+++ Reading passage

The reality that the coronavirus crisis is far from over is threatening a blistering equity market rally that had taken some world indexes to fresh highs.
Global stocks tumbled on Thursday and bonds rallied on fears a rise in new coronavirus cases could hurt a rush to open economies. Lockdown measures to curb the virus’ spread had triggered a prolonged economic slowdown, a threat investors broadly looked past in recent weeks as they focused on improving data and support from the U.S. Federal Reserve.
But on Wednesday, market participants cited concerns about U.S. states such as Texas, Florida and Arizona, which were seeing a fresh surge in cases.
“Those who were expecting more of a V-shaped recovery are taking that expectation down this morning in light of the new evidence,” said Katie Nixon, chief investment officer at Northern Trust Wealth Management. “Right now, it feels like there’s a fragility around the latest rally.”

++++++

Required action 1 ->
Rewrite the market news passage starting with "Global stocks tumbled" and going on through "surge in cases.", replacing "Thursday" with "Friday".
Required action 2 ->
List every U.S. state named in the market news passage.
Required action 3 ->
Continue the market news passage on the coronavirus and the equity rally from its final sentence.

+++ Recorded information

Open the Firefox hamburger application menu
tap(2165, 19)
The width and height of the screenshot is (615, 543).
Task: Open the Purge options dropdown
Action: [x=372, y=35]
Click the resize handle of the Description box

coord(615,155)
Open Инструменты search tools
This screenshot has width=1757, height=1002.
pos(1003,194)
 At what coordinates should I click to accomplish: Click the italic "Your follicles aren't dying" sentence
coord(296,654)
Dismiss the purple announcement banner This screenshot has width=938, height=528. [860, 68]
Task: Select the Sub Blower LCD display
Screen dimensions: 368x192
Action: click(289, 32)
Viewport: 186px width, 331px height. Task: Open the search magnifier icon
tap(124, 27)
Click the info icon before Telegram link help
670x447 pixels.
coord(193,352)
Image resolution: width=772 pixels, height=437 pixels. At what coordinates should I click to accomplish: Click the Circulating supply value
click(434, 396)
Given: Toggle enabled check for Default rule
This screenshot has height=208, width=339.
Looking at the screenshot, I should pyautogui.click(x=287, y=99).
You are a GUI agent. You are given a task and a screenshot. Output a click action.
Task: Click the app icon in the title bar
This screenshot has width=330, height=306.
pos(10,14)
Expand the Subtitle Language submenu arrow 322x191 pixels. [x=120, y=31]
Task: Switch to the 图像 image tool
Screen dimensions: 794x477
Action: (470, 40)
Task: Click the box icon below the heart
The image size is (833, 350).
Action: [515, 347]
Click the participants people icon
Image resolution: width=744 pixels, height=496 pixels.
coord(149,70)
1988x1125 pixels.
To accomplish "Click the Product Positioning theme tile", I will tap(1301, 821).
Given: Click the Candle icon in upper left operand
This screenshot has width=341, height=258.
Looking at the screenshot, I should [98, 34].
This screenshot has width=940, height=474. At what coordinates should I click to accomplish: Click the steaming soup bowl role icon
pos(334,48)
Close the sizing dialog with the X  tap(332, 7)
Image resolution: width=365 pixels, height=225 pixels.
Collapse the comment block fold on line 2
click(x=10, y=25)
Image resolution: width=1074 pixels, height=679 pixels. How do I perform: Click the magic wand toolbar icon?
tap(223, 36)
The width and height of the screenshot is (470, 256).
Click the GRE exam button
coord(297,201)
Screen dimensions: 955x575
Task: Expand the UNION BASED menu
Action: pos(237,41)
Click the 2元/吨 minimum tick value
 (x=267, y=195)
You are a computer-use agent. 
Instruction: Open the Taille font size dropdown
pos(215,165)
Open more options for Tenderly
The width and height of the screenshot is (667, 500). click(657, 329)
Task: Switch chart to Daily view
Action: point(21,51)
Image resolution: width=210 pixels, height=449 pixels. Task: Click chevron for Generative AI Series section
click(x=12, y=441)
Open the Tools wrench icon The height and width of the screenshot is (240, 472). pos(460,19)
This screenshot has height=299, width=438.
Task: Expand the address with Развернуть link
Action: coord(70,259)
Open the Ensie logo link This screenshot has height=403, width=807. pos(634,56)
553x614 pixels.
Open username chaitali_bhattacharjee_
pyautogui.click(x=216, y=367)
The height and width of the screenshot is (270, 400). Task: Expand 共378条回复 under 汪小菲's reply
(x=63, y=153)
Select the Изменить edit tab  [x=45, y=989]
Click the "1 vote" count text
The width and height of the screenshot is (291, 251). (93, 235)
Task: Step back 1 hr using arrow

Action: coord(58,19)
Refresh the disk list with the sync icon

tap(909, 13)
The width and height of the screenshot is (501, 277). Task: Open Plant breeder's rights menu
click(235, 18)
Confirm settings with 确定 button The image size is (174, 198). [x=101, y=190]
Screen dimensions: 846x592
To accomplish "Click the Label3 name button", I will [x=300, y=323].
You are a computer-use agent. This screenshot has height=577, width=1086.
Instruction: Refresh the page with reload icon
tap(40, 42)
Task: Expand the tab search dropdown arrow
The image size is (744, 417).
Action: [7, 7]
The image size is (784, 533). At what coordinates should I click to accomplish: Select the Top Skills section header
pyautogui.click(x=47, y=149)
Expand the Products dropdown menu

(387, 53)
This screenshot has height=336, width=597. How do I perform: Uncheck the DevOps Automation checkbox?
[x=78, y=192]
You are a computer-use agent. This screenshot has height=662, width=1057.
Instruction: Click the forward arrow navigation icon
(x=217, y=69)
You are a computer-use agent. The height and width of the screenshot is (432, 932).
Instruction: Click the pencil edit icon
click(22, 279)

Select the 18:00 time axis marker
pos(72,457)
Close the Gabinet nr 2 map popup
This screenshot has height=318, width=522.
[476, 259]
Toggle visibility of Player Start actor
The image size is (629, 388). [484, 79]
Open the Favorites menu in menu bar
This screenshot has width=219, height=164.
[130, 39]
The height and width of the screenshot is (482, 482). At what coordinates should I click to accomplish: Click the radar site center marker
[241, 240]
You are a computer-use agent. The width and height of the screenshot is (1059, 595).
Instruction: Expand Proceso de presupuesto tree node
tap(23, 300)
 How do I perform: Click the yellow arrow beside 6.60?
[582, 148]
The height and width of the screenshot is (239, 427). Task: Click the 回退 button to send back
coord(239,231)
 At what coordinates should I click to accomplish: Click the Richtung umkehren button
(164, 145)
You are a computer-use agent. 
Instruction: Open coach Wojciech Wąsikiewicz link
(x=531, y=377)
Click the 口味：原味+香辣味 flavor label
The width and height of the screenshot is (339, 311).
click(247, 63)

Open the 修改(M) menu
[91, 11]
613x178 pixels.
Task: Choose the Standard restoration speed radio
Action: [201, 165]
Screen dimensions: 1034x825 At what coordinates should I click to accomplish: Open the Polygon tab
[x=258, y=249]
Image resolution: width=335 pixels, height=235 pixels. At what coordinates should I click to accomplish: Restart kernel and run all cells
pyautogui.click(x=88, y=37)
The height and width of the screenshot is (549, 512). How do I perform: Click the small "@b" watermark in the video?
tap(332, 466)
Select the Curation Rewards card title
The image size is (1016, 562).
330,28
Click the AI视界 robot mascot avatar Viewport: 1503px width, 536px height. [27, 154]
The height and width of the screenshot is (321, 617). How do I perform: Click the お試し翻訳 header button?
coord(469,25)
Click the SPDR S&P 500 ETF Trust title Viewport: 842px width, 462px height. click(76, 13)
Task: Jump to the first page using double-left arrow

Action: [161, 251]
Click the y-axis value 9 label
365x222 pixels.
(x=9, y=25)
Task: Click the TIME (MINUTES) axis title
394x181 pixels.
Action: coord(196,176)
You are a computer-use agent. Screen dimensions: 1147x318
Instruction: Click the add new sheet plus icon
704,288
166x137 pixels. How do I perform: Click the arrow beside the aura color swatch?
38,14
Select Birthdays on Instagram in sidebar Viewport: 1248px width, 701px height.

++++++

Final answer 1 ->
Global stocks tumbled on Friday and bonds rallied on fears a rise in new coronavirus cases could hurt a rush to open economies. Lockdown measures to curb the virus’ spread had triggered a prolonged economic slowdown, a threat investors broadly looked past in recent weeks as they focused on improving data and support from the U.S. Federal Reserve.
But on Wednesday, market participants cited concerns about U.S. states such as Texas, Florida and Arizona, which were seeing a fresh surge in cases.

Final answer 2 ->
Texas, Florida, Arizona

Final answer 3 ->
Total U.S. coronavirus cases surpassed 2 million on Wednesday, according to a Reuters tally.
A Reuters analysis earlier in the week showed twenty-one U.S. states reported weekly increases in new cases of COVID-19, the disease caused by the virus, with Arizona, Utah and New Mexico all posting a jump of 40% or more for the week ended June 7 compared with the prior seven days. New cases in Florida, Arkansas, South Carolina and North Carolina all rose by more than 30% in the past week.
Rising cases “can quite easily reclaim the news headlines especially if there is a second round of lockdowns in certain U.S. states,” said Chris Bailey, European strategist at Raymond James.
The market declines came after a sharp rally which had seen the Nasdaq index hit a new high and the benchmark S&P climb to within 5.8% of its record high. World stocks had risen to just 7% off prior peaks but were on Thursday down 2.6%, the sharpest one-day drop in two months.
Part of the euphoria in equity markets had been justified by the equity risk premium — essentially stocks’ excess future return over risk-free rates — which has risen, given bond yields are near historic lows.
Fund managers had turned increasingly bullish, driven by a confidence that the Fed would do whatever it takes, as well as a fear of missing out on the rally.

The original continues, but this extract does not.